I started drinking coffee recently; It’s something I feel strange about. It feels like fuel for us desk workers. In the beginning, both tea and coffee were not functioning as fuel, but rather as a leisure activity. How come?

After some digging, I found a charming story in «Sweetness and Power» written by Sidney Mintz in 1998, and «Black tea Lesson» from Gi-young Moon that was released in 2014.

Both coffee and tea arrived in the British Isles in the 1600’s. Tea was introduced by Portuguese Infanta Catherine de Braganza.

When tea arrived in Great Britain it was extremely expensive since China had monopolised the tea industry and the transportation of it took forever -sometimes two years from China to England. However, even though the price of tea was high, it was highly popular as a social activity, among the high class. The amount of tea imported to England doubled every year. Simultaneously manners, tools and culture were developed around tea as “afternoon tea” or “low tea”.

After the industrial revolution, tea widely spread throughout the entire British society. Partly because tea prices went down, but also because it provided a certain amount of nutrition in low cost and short preparation time.

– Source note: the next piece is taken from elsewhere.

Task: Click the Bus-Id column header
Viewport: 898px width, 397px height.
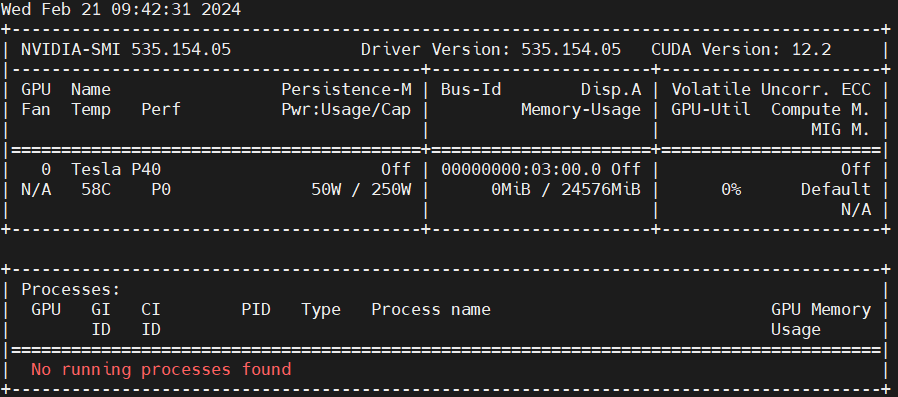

From 1860, England found a new way to supply the country with tea, which also resulted in a reduction of tea prices. They started to produce it themselves in India, which was a colony of Britain at that moment, instead of buying it from China. With the help of the development of the steam engine, the quality of tea became high enough to compare to the ones from China and the time for transport was now also reduced.

Back in the UK, the industrial revolution was in full blossom and the perception of time had started to change; the time began to measure as money for the factory workers. Another new thing that came with urbanisation and factories was that workers started to have commuting time. Workers had to rush in the morning and didn’t have time to have proper breakfast. In these circumstances, tea with milk and sugar was the perfect fast food. Soon the factories started to have “tea breaks” since they realised it was more efficient in the end.

Moreover, some were saying tea culture even brought up the discussion about the right of women, since tea gathered women together.

As tea, coffee is one of the most valuable legally traded commodity in the world, and also major fuel in modern times. They are not only drinks but maybe also indicators towards the development of labour and society at large.

*this research was a collaboration with the exhibition “Re: loading Technology” that happened in March-May 2018, and exhibited at TAC Eindhoven.